▸ GIVEN PASSAGE
Of course, (at least) advanced deductive capabilities are also important for general intelligence. That's the next goal now. (Watson had some deductive capabilities, but fairly simple and somewhat specialized.) We gotta take it piece by piece, give us another few years. :-)
Re:Turing Test Failed (Score:5, Insightful)
People were fooled (really, really fooled) by Eliza way back in the day. It doesn't mean squat.
No. They weren't. I speak as somebody who's had a go with Eliza and you could spot that it was a computer program in a couple of minutes if you wanted to. It's more likely that people were suspending their disbelief than really fooled.
Re:Turing Test Failed (Score:3, Insightful)
Turing never ruled out this sort of conversation...
Probably because he expected people to have some fucking common sense.
Re:Turing Test Failed (Score:5, Insightful)
What has been conducted precisely matches Turing's proposed immitation game.
NO, it DEFINITELY does NOT. For just one example, it tries to get around the "natural language" stipulation by pretending to be someone who doesn't fully know that language, and uses a simplified version instead.
That is a very clear attempt to subvert the rules.
I could go on, but it isn't necessary. It wasn't a real Turing test. We can leave aside the other nuances because the first criterion wasn't met.

[Dataset entries]
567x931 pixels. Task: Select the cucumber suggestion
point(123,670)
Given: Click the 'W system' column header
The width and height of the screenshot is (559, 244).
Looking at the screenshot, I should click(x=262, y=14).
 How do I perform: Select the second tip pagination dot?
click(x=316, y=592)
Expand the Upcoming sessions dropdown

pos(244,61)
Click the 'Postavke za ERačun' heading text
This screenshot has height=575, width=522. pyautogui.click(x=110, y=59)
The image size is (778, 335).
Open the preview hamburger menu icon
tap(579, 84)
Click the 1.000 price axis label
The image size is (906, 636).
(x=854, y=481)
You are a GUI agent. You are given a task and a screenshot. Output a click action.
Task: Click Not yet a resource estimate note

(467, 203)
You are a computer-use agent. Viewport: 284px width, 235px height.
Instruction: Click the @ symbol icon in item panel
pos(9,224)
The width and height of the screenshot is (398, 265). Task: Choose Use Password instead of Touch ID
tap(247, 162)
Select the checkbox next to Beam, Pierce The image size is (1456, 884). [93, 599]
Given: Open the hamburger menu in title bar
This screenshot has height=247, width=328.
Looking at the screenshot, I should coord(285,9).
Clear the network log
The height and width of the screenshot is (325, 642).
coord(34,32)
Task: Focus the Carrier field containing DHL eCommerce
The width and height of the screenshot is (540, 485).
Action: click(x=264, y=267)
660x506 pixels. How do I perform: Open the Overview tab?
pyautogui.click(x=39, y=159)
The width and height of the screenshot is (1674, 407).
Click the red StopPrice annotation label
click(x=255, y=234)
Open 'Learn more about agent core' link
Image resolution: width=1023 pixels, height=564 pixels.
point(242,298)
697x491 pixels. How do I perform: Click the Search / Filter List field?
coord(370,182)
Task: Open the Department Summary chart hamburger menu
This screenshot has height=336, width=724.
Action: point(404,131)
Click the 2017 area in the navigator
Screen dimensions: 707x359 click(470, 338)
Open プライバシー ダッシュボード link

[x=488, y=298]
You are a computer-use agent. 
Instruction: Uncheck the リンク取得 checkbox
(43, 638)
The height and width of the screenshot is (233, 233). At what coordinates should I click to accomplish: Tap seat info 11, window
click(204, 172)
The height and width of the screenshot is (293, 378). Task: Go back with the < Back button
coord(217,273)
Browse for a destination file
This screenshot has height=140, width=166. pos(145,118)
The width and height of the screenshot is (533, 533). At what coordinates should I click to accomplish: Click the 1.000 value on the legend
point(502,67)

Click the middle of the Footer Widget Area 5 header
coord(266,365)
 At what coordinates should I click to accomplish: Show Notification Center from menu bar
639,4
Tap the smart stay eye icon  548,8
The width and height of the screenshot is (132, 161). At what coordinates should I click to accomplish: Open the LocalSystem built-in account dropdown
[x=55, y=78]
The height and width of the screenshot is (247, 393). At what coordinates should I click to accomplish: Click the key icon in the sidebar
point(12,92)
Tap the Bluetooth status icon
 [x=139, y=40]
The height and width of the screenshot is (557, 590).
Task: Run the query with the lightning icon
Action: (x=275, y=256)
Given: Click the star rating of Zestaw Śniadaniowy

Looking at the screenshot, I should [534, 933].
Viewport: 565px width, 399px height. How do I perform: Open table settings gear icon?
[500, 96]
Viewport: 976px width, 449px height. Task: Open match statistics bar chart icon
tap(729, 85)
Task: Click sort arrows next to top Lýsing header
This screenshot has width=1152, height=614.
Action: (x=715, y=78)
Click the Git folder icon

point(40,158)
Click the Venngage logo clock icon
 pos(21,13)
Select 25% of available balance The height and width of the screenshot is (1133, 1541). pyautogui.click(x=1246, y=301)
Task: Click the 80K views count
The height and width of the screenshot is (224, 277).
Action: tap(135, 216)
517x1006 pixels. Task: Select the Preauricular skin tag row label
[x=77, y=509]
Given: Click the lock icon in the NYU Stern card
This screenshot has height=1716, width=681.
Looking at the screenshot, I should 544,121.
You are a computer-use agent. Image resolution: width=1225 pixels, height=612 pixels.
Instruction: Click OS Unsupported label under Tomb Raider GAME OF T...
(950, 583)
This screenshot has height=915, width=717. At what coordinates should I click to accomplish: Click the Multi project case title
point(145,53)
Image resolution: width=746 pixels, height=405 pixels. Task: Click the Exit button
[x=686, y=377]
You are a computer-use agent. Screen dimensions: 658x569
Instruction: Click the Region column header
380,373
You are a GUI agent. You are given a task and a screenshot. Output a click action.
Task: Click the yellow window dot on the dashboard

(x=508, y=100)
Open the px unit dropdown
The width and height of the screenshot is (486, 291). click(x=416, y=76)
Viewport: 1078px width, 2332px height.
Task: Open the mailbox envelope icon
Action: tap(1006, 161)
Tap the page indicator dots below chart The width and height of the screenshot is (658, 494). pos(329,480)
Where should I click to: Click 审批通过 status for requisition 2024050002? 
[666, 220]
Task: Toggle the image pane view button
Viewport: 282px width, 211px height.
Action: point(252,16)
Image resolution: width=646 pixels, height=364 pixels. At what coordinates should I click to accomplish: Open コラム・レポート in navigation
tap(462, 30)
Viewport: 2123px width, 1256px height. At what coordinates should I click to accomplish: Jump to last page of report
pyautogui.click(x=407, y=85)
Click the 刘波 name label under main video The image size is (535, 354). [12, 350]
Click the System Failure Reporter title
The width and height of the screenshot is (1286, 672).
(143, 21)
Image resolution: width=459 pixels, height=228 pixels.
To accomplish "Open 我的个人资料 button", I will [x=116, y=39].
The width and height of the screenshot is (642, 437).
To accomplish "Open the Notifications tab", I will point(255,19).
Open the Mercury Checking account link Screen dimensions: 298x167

▸ WHAT THIS EXERCISE ASKS
**A.** In the Turing test thread, condense the paragraph beginning "No. They weren't." while keeping its main facts.
**B.** Extend the forum thread on the Turing test beyond its last post.
The records were taken from a separate source and have no connection to the text.

▸ ANSWER LIST
**A.** The writer denies that people were truly fooled by Eliza. Having used it, the writer says anyone who tried could tell it was a computer program within a couple of minutes, so people were more likely suspending their disbelief.

**B.**
The 'test' was fixed (Score:5, Insightful)
What has been conducted precisely matches Turing's proposed immitation game.
While they may have matched the letter of it, they subverted the spirit of the test. This quote [independent.co.uk] from the programme maker in particular is highly suggestive that they lowered the standards :-
To illustrate what I mean by lowered standards, imagine if I set up the same test, with 10 entries, and I tell the judges some of them are 2 year old babies playing on the keyboard. Armed with this information, some of the judges are likely to interpret even gibberish as typed by a human and it is not too farfetched to get more than 30% of them to agree.
This "result" is bollocks and a pure publicity stunt conveniently on falling on the 60th anniversary of Turing's death.
I want to see the actual transcripts which do not appear to have been released so far, which in itself is highly suspicious.
Re:The 'test' was fixed (Score:5, Insightful)
Interrogator: In the first line of your sonnet which reads "Shall I compare thee to a summer's day," would not "a spring day" do as well or better?
Witness: It wouldn't scan.
Interrogator: How about "a winter's day," That would scan all right.
Witness: Yes, but nobody wants to be compared to a winter's day.
Interrogator: Would you say Mr. Pickwick reminded you of Christmas?
Witness: In a way.
Interrogator: Yet Christmas is a winter's day, and I do not think Mr. Pickwick would mind the comparison.
Witness: I don't think you're serious. By a winter's day one means a typical winter's day, rather than a special one like Christmas.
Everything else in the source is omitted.